>> Start Given data

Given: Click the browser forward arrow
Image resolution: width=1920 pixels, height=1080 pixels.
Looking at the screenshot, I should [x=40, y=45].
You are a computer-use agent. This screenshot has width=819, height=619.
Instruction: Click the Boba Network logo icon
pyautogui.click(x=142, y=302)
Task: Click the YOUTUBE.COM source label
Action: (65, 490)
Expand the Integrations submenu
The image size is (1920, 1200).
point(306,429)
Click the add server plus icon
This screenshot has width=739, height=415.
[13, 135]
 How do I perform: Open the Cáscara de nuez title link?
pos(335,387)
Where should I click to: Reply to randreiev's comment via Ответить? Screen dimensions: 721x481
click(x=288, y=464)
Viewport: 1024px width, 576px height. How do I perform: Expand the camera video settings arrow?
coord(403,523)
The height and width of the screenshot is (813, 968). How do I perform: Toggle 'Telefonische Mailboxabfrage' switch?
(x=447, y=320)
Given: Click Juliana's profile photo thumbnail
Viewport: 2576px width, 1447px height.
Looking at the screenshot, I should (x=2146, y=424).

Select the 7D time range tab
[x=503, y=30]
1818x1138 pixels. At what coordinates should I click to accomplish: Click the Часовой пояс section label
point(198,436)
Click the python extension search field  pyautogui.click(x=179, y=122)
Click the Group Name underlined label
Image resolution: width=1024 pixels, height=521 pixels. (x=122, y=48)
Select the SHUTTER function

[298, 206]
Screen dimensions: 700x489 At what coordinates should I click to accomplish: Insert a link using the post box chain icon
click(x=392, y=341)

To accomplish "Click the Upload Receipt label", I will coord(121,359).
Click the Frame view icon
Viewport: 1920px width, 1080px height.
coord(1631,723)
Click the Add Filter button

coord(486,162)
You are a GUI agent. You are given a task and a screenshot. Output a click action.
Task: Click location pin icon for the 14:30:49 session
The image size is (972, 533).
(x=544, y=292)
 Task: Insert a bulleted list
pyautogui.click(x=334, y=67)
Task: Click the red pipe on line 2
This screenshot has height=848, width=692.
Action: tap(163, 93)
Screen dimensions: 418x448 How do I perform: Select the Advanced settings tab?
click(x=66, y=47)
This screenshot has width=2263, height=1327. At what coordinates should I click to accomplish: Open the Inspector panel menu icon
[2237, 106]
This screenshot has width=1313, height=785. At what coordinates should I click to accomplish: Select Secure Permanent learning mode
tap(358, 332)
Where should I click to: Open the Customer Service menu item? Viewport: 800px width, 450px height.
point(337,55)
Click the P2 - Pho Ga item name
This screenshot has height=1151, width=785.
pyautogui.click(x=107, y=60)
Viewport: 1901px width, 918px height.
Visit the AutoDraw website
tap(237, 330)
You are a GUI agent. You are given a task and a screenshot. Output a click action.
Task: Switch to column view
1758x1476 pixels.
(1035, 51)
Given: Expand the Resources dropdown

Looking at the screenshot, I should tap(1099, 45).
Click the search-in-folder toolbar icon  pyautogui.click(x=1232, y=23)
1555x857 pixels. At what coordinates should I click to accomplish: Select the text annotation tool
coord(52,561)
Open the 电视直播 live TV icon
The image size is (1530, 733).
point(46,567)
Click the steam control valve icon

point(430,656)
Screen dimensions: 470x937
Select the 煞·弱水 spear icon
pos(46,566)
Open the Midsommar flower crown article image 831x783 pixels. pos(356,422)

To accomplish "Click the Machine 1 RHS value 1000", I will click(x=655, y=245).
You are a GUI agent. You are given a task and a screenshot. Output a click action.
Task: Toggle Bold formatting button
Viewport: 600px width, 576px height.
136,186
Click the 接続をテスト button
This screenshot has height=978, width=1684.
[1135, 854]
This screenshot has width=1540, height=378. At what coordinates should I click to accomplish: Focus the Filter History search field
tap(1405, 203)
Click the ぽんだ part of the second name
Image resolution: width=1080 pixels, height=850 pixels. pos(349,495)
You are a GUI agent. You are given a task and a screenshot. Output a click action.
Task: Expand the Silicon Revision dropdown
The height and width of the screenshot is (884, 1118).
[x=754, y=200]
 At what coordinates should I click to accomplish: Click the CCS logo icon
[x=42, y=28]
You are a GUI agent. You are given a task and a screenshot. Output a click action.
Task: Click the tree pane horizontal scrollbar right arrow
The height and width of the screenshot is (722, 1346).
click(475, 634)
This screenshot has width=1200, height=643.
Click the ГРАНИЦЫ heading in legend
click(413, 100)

>> End Given data

== Exercise description ==
Retype the listing above line for line, with every character unchanged.

== Full solution ==
Given: Click the browser forward arrow
Image resolution: width=1920 pixels, height=1080 pixels.
Looking at the screenshot, I should [x=40, y=45].
You are a computer-use agent. This screenshot has width=819, height=619.
Instruction: Click the Boba Network logo icon
pyautogui.click(x=142, y=302)
Task: Click the YOUTUBE.COM source label
Action: (65, 490)
Expand the Integrations submenu
The image size is (1920, 1200).
point(306,429)
Click the add server plus icon
This screenshot has width=739, height=415.
[13, 135]
 How do I perform: Open the Cáscara de nuez title link?
pos(335,387)
Where should I click to: Reply to randreiev's comment via Ответить? Screen dimensions: 721x481
click(x=288, y=464)
Viewport: 1024px width, 576px height. How do I perform: Expand the camera video settings arrow?
coord(403,523)
The height and width of the screenshot is (813, 968). How do I perform: Toggle 'Telefonische Mailboxabfrage' switch?
(x=447, y=320)
Given: Click Juliana's profile photo thumbnail
Viewport: 2576px width, 1447px height.
Looking at the screenshot, I should (x=2146, y=424).

Select the 7D time range tab
[x=503, y=30]
1818x1138 pixels. At what coordinates should I click to accomplish: Click the Часовой пояс section label
point(198,436)
Click the python extension search field  pyautogui.click(x=179, y=122)
Click the Group Name underlined label
Image resolution: width=1024 pixels, height=521 pixels. (x=122, y=48)
Select the SHUTTER function

[298, 206]
Screen dimensions: 700x489 At what coordinates should I click to accomplish: Insert a link using the post box chain icon
click(x=392, y=341)

To accomplish "Click the Upload Receipt label", I will coord(121,359).
Click the Frame view icon
Viewport: 1920px width, 1080px height.
coord(1631,723)
Click the Add Filter button

coord(486,162)
You are a GUI agent. You are given a task and a screenshot. Output a click action.
Task: Click location pin icon for the 14:30:49 session
The image size is (972, 533).
(x=544, y=292)
 Task: Insert a bulleted list
pyautogui.click(x=334, y=67)
Task: Click the red pipe on line 2
This screenshot has height=848, width=692.
Action: tap(163, 93)
Screen dimensions: 418x448 How do I perform: Select the Advanced settings tab?
click(x=66, y=47)
This screenshot has width=2263, height=1327. At what coordinates should I click to accomplish: Open the Inspector panel menu icon
[2237, 106]
This screenshot has width=1313, height=785. At what coordinates should I click to accomplish: Select Secure Permanent learning mode
tap(358, 332)
Where should I click to: Open the Customer Service menu item? Viewport: 800px width, 450px height.
point(337,55)
Click the P2 - Pho Ga item name
This screenshot has height=1151, width=785.
pyautogui.click(x=107, y=60)
Viewport: 1901px width, 918px height.
Visit the AutoDraw website
tap(237, 330)
You are a GUI agent. You are given a task and a screenshot. Output a click action.
Task: Switch to column view
1758x1476 pixels.
(1035, 51)
Given: Expand the Resources dropdown

Looking at the screenshot, I should tap(1099, 45).
Click the search-in-folder toolbar icon  pyautogui.click(x=1232, y=23)
1555x857 pixels. At what coordinates should I click to accomplish: Select the text annotation tool
coord(52,561)
Open the 电视直播 live TV icon
The image size is (1530, 733).
point(46,567)
Click the steam control valve icon

point(430,656)
Screen dimensions: 470x937
Select the 煞·弱水 spear icon
pos(46,566)
Open the Midsommar flower crown article image 831x783 pixels. pos(356,422)

To accomplish "Click the Machine 1 RHS value 1000", I will click(x=655, y=245).
You are a GUI agent. You are given a task and a screenshot. Output a click action.
Task: Toggle Bold formatting button
Viewport: 600px width, 576px height.
136,186
Click the 接続をテスト button
This screenshot has height=978, width=1684.
[1135, 854]
This screenshot has width=1540, height=378. At what coordinates should I click to accomplish: Focus the Filter History search field
tap(1405, 203)
Click the ぽんだ part of the second name
Image resolution: width=1080 pixels, height=850 pixels. pos(349,495)
You are a GUI agent. You are given a task and a screenshot. Output a click action.
Task: Expand the Silicon Revision dropdown
The height and width of the screenshot is (884, 1118).
[x=754, y=200]
 At what coordinates should I click to accomplish: Click the CCS logo icon
[x=42, y=28]
You are a GUI agent. You are given a task and a screenshot. Output a click action.
Task: Click the tree pane horizontal scrollbar right arrow
The height and width of the screenshot is (722, 1346).
click(475, 634)
This screenshot has width=1200, height=643.
Click the ГРАНИЦЫ heading in legend
click(413, 100)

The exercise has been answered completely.